Un impact évalué entre 168 euros et 421 euros

L'Hexagone redécouvre donc une valse des étiquettes sans précédent depuis le début des années 1980 et qui risque de durer. Après l'entrée en vigueur des accords commerciaux entre les producteurs et la grande distribution - qui font d'ailleurs l'objet d'une renégociation -, les prix des produits alimentaires s'envolent de 3,8 %, contre 2,9 % en mars. Les produits frais flambent de 6,6 %.

A elle seule, la hausse des prix alimentaires « pourrait amputer le pouvoir d'achat des ménages de 0,4 % à 1,1 % cette année, soit entre 168 euros et 421 euros avec « un impact trois fois plus important pour les 10 % les plus modestes par rapport aux 10 % les plus aisés », ont calculé les économistes d'Asterès. Mais les prix des services augmentent également, de 2,9 %.

«Les chocs de prix se propagent sur l'ensemble de l'économie, ce qui n'est pas de bon augure», résume Philippe Waechter, directeur de la recherche économique chez Ostrum Asset Management.

Baisse de la croissance

L'inflation risque d'entraîner des pertes de pouvoir d'achat même si l'exécutif a multiplié les dispositifs sous forme de « plan de résilience » pour aider des Français à passer cette période difficile. Chèque énergie, puis bouclier tarifaire sur les prix du gaz et de l'électricité.. .

En conséquence, la consommation des ménages est en baisse, et la croissance du PIB est nulle au premier trimestre 2022 en France, toujours selon l’Insee. En mars, la consommation a chuté de 1,3 % mettant à l'arrêt la croissance française au premier trimestre, a annoncé ce vendredi l'Insee.

Après avoir culminé à 7% en 2021, la croissance économique risque de marquer le pas dans les prochains mois. La plupart des instituts de prévision ont dégradé récemment leurs chiffres de croissance du PIB pour 2022.

« Pour le prochain gouvernement, l'équation va être très compliquée. Il devra gérer les effets de cette inflation sur le pouvoir d'achat des ménages », souligne l'économiste de Ostrum Asset Management Philippe Waechter. « Comme aucun gouvernement ne veut rentrer dans des procédures d'indexation, il y a forcement des pertes de pouvoir d'achat et donc des inégalités qui vont augmenter », rappelle-t-il.

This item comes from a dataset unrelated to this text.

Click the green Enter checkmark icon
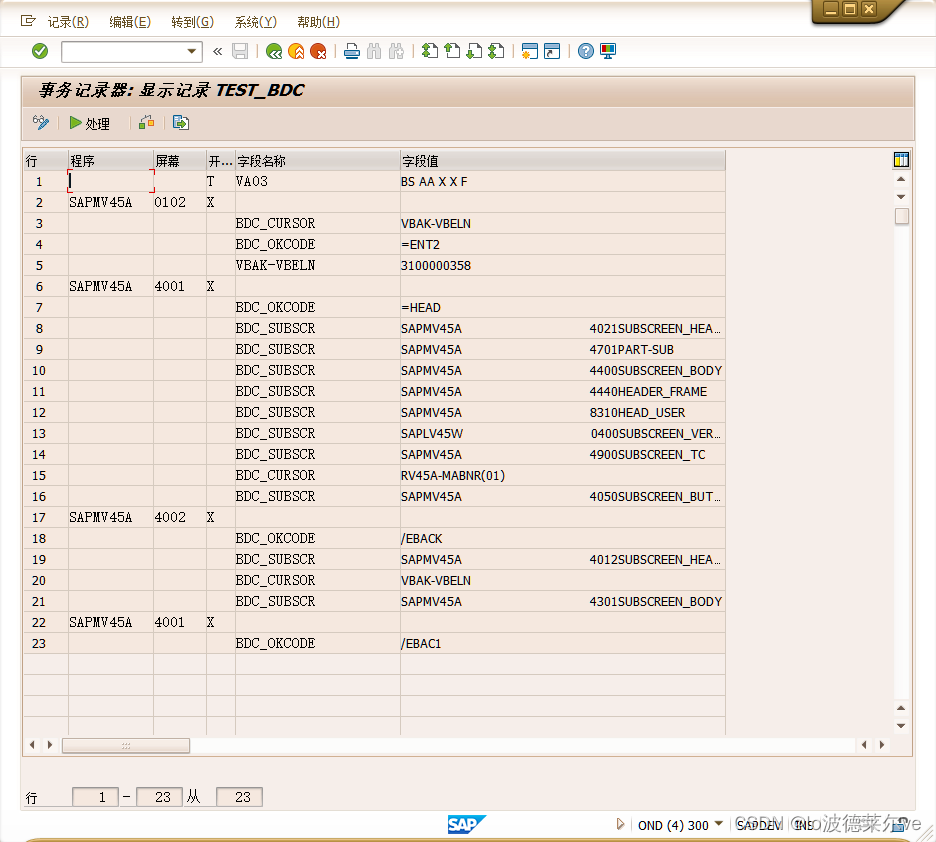Image resolution: width=936 pixels, height=842 pixels. pyautogui.click(x=39, y=51)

Sur ce point, la hausse des prix des carburants ces dernières semaines a accentué les disparités territoriales en France. Tous les ménages vivant dans des zones rurales et dépendant de la voiture se retrouvent de fait pénalisés par la hausse des prix des carburants. Même si le gouvernement a mis en œuvre plusieurs mesures comme la remise de 18 centimes sur les prix du carburant ou encore le chèque inflation, ces dispositifs non ciblés profitent à un grand nombre de ménages sans distinction.

Plusieurs travaux récents d'économistes ont montré que ces mesures pouvaient creuser le fossé entre les catégories de population alors que ceux en bas de l'échelle sont les plus exposés.

Un risque accru de tensions sociales

Le prochain gouvernement aura également la lourde tâche de juguler les fortes tensions sociales si l'inflation se poursuit dans les prochains mois. Déjà au cours de la campagne présidentielle, de nombreuses opérations escargots et blocages de dépôts de carburants ont eu lieu sur tout le territoire. La grogne pourrait s'amplifier à mesure que l'activité économique marque le pas.La crise des gilets jaunes en 2018 et les multiples manifestations à l'encontre de la réforme des retraites ont montré que les tensions sociales étaient loin d'être apaisées sous la Macronie.

« L'inflation a généré des crises politiques tout au long du 20ème siècle. L'inflation a débouché sur des crises sociales dans beaucoup de pays », rappelle Anne-Sophie Alsif.